Monday, May 5, 2008
9-26
Synergistic interactions between commercial cellulolytic-hemicellulolytic enzymes and their purified fractions on AFEX treated corn stover for varying pretreatment severities
Standard enzymatic hydrolysis protocols for cellulosic enzyme systems have several inherent disadvantages including long analysis times, excessive reagent and substrate usage, high labor inputs and non-realistic substrates (e.g.,. filter paper, purified xylans, and chromogenic substrates). The choice of an optimum enzyme cocktail depends largely on the substrate characteristics rather than standard enzyme-activities that are currently measured. Screening multi-enzyme systems directly on pretreated lignocellulosics would be a better way of identifying optimum synergistic cocktails of enzymes. The automated 96-well BCRL microplate method is a rapid hydrolytic assay technique (essentially a scaled down version of the NREL LAP 009 protocol) that is currently employed in our lab.

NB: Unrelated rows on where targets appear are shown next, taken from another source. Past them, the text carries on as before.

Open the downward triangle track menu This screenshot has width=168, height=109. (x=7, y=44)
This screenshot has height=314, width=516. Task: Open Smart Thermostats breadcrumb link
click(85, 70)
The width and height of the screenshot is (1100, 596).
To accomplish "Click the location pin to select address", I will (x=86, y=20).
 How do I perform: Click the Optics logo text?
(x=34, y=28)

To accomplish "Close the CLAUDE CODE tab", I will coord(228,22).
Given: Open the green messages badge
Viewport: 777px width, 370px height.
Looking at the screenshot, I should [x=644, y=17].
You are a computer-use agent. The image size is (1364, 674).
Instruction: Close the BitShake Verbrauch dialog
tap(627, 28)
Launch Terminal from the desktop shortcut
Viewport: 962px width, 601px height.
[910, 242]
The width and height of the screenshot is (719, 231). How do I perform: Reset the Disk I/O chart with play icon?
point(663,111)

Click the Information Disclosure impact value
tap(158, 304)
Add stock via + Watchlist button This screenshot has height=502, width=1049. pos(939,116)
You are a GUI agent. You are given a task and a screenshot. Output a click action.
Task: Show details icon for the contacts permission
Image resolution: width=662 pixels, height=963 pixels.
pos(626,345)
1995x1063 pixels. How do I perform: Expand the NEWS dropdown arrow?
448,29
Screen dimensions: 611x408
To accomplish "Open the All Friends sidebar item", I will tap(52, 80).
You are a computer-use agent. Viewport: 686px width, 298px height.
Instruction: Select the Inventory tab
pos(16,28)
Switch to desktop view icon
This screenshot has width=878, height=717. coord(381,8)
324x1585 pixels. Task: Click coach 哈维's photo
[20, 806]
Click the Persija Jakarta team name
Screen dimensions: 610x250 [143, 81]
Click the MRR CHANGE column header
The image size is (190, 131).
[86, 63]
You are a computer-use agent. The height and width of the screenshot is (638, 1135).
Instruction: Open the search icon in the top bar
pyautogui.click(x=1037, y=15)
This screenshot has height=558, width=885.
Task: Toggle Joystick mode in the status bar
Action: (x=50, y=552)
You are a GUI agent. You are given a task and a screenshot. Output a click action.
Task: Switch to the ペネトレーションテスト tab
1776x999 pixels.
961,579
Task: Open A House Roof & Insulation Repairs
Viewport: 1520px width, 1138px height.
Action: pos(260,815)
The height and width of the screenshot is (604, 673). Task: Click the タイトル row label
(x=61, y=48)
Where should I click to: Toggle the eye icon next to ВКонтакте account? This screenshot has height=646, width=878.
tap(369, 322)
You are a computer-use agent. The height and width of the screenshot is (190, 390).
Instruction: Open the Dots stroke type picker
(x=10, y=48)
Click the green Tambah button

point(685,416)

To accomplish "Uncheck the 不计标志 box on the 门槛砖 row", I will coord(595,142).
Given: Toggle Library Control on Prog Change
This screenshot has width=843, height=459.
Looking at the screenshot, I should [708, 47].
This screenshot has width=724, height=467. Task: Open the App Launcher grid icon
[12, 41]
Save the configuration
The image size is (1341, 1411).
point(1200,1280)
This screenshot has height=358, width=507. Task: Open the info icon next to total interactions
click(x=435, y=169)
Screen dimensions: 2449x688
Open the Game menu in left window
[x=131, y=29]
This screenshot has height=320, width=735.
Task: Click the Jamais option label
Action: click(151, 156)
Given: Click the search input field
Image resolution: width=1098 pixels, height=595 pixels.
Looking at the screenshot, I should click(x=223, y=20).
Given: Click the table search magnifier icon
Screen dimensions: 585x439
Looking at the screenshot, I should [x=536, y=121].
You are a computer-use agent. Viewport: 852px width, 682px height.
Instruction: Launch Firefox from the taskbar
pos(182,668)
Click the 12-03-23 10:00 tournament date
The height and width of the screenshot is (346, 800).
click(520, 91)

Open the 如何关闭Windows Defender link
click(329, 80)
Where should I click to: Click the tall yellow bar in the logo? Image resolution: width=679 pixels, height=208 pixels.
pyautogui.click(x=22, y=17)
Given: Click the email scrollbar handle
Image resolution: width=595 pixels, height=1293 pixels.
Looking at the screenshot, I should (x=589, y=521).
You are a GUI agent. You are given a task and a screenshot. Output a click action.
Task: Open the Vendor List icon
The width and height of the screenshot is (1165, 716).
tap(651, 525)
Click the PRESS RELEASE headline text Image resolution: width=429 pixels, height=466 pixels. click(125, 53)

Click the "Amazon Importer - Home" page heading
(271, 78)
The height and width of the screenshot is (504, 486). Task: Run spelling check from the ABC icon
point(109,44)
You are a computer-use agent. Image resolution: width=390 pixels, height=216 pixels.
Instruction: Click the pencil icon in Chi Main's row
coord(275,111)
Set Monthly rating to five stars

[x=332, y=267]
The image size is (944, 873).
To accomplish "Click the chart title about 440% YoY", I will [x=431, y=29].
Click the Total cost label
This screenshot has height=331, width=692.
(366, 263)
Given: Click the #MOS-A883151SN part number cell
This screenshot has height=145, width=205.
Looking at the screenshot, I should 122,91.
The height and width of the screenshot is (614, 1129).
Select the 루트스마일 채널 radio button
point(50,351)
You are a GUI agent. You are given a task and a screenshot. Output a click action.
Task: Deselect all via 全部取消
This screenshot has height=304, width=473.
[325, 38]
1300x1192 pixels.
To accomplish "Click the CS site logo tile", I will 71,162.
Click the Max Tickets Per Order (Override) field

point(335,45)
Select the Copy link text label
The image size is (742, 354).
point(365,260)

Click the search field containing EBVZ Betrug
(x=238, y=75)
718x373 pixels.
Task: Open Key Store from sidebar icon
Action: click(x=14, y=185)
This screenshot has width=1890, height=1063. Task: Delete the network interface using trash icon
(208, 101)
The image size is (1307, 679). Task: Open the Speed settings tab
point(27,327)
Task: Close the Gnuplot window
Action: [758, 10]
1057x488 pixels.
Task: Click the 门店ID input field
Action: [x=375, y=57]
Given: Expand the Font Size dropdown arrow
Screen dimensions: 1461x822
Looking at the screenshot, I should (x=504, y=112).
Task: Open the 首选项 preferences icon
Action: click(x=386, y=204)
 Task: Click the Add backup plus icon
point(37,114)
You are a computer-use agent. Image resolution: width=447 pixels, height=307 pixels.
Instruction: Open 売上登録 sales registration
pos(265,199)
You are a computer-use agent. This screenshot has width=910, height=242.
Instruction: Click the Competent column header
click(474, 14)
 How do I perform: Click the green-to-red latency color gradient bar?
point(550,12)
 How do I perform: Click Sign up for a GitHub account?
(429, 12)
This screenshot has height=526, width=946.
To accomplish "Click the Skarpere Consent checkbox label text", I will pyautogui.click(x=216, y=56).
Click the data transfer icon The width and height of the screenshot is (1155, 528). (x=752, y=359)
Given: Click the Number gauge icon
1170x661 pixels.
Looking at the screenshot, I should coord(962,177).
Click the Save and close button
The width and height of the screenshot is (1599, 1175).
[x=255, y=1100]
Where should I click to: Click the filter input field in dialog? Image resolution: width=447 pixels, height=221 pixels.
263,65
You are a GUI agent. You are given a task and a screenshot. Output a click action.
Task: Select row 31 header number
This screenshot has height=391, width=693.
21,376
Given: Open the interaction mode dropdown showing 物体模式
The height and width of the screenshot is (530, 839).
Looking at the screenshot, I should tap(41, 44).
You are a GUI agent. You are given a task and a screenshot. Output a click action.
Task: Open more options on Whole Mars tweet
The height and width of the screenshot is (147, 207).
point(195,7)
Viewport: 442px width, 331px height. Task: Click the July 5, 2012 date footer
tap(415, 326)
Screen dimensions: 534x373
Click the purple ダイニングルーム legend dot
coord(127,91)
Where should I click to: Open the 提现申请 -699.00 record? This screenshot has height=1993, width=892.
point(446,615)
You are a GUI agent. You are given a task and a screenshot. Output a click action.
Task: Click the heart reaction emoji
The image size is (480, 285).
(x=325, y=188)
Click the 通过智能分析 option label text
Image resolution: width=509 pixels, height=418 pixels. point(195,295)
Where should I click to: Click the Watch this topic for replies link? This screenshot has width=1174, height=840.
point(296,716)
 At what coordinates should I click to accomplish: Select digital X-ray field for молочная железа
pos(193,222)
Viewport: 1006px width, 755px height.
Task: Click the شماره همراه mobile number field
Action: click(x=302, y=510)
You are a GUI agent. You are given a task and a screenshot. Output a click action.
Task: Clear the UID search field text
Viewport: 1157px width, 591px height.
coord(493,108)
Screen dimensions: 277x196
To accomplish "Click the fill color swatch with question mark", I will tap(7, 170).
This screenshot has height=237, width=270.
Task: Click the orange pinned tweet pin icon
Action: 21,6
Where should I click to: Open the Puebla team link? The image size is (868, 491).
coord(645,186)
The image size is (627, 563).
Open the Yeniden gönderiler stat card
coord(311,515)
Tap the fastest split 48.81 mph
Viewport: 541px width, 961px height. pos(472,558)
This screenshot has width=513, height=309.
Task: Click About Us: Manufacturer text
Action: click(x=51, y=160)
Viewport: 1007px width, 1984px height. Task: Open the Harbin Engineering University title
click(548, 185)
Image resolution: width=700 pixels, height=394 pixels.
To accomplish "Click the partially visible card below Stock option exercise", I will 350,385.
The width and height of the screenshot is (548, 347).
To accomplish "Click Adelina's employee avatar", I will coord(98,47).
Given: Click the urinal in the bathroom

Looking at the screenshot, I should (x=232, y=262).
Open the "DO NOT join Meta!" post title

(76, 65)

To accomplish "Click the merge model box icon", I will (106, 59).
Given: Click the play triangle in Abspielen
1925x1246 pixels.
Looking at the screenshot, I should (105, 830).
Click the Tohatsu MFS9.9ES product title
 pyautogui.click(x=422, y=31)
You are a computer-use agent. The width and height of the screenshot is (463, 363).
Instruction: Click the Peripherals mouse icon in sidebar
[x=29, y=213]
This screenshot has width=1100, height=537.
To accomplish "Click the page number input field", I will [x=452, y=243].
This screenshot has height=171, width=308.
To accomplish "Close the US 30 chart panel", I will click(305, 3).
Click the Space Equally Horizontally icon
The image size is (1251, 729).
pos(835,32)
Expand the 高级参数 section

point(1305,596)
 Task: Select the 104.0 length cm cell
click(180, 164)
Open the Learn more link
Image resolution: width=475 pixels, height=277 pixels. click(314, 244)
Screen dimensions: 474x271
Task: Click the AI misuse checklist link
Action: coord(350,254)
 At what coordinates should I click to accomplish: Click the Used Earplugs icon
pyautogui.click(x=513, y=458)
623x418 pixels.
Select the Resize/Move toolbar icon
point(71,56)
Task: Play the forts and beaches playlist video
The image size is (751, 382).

Commercially available cellulases and hemicellulases were partially purified based on their molecular weight and ionic properties. Quantification of the individual protein components for each crude mixture was performed using a high-throughput LC-MS/MS procedure. The goal of the current project was to develop an enzyme cocktail specifically tailored for AFEX treated corn stover to help reduce total protein loading employed during enzymatic hydrolysis.